■ **INSTRUCTIONS TO FOLLOW**
Please reproduce the whole telephone frauds page below word for word.

■ **PASSAGE PROVIDED**

== Segment start ==

Telephone frauds

Select the type of fraud you would like to learn more about from the list below.


Vishing is a combination of using “voice” and “phishing” in an attempt to scam the user into surrendering private information that will be used for identity theft. The criminal usually pretends to be a legitimate business, and fools the victim into thinking they need to:

  • Provide personal information.
  • Provide Banking information such as account/card/online banking details and authorisation codes. Remember, always read the full text provided with your authorisation code to ensure that you clearly know what the code is validating.
  • Take an “urgent action” such as logging onto a website or request to click on a link provided in a text (Smishing).
  • Allow access to a device.

Most common forms of Vishing are where fraudsters pretend to be from a Financial Institution, Financial Crime Unit, Telephone Companies, An Post, Revenue etc. However, Criminals will try any variation if they believe they will get success, even purporting to be Police asking you to transfer your money elsewhere

How to Protect yourself from Vishing

You should be highly suspicious if you receive a telephone call requesting you to provide Online login details, Credit/Debit Card, PIN, Expiration date, Bank account details, date of birth etc.

Be wary of automated calls received that request information is entered via a keypad on your telephone. If you receive such a call ensure that you hang up correctly and your line is not left open.

What should you do if you have been a victim of Vishing?

Contact the fraud department on 01 6695851 immediately.


Smishing is a combination of SMS text and “phishing” where you are sent an SMS (or text message) that asks you to log on to a fake Open24 website or other fraudulent website via a link to update your personal and/or banking information. The criminals may then use this information to access your internet banking account. They may even ask you to provide the authorisation code provided by your bank which will allow them to validate a payment they are making in the background.

== Segment end ==

■ **PROVIDED DATA**
== Segment start ==

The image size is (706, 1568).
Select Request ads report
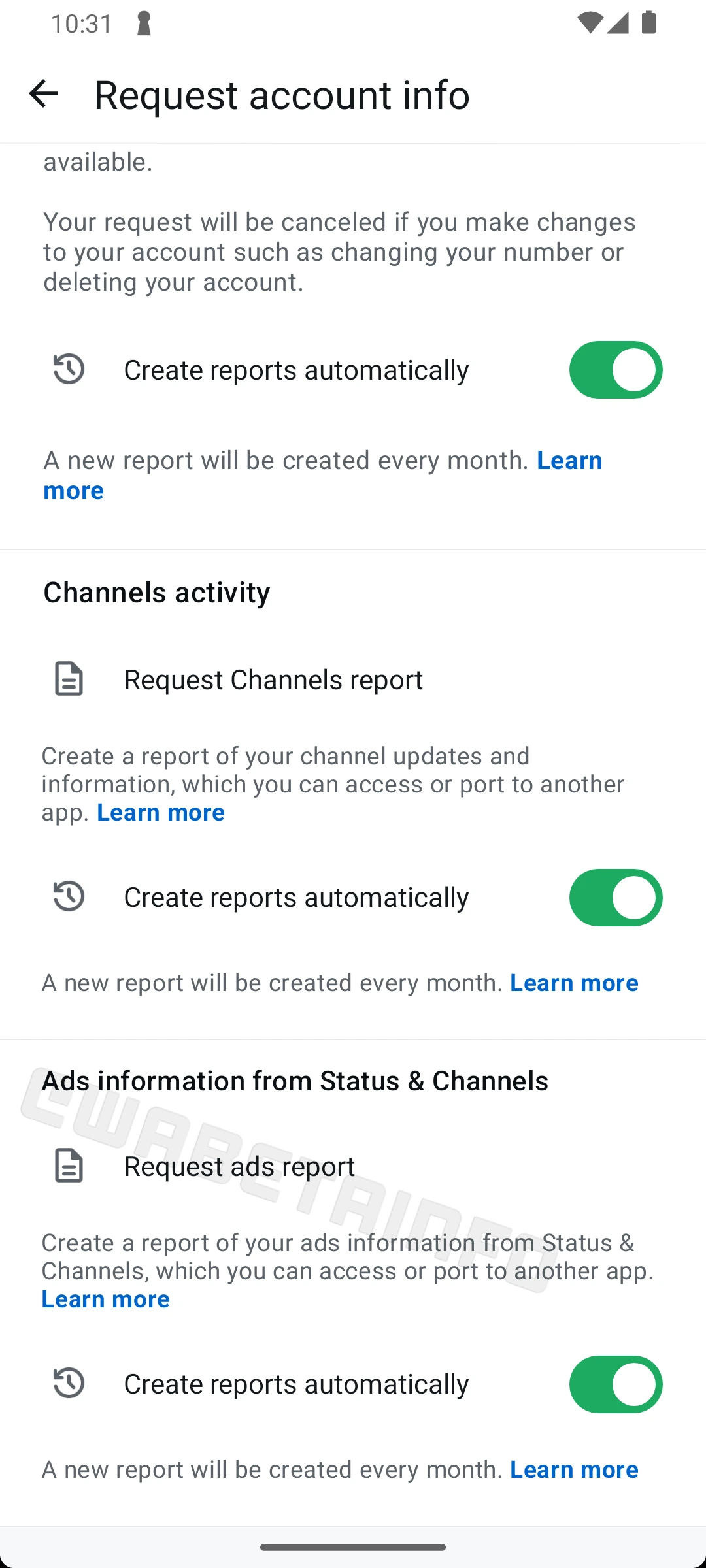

== Segment end ==

■ **OUTPUT OF THE EXERCISE**
Telephone frauds

Select the type of fraud you would like to learn more about from the list below.


Vishing is a combination of using “voice” and “phishing” in an attempt to scam the user into surrendering private information that will be used for identity theft. The criminal usually pretends to be a legitimate business, and fools the victim into thinking they need to:

  • Provide personal information.
  • Provide Banking information such as account/card/online banking details and authorisation codes. Remember, always read the full text provided with your authorisation code to ensure that you clearly know what the code is validating.
  • Take an “urgent action” such as logging onto a website or request to click on a link provided in a text (Smishing).
  • Allow access to a device.

Most common forms of Vishing are where fraudsters pretend to be from a Financial Institution, Financial Crime Unit, Telephone Companies, An Post, Revenue etc. However, Criminals will try any variation if they believe they will get success, even purporting to be Police asking you to transfer your money elsewhere

How to Protect yourself from Vishing

You should be highly suspicious if you receive a telephone call requesting you to provide Online login details, Credit/Debit Card, PIN, Expiration date, Bank account details, date of birth etc.

Be wary of automated calls received that request information is entered via a keypad on your telephone. If you receive such a call ensure that you hang up correctly and your line is not left open.

What should you do if you have been a victim of Vishing?

Contact the fraud department on 01 6695851 immediately.


Smishing is a combination of SMS text and “phishing” where you are sent an SMS (or text message) that asks you to log on to a fake Open24 website or other fraudulent website via a link to update your personal and/or banking information. The criminals may then use this information to access your internet banking account. They may even ask you to provide the authorisation code provided by your bank which will allow them to validate a payment they are making in the background.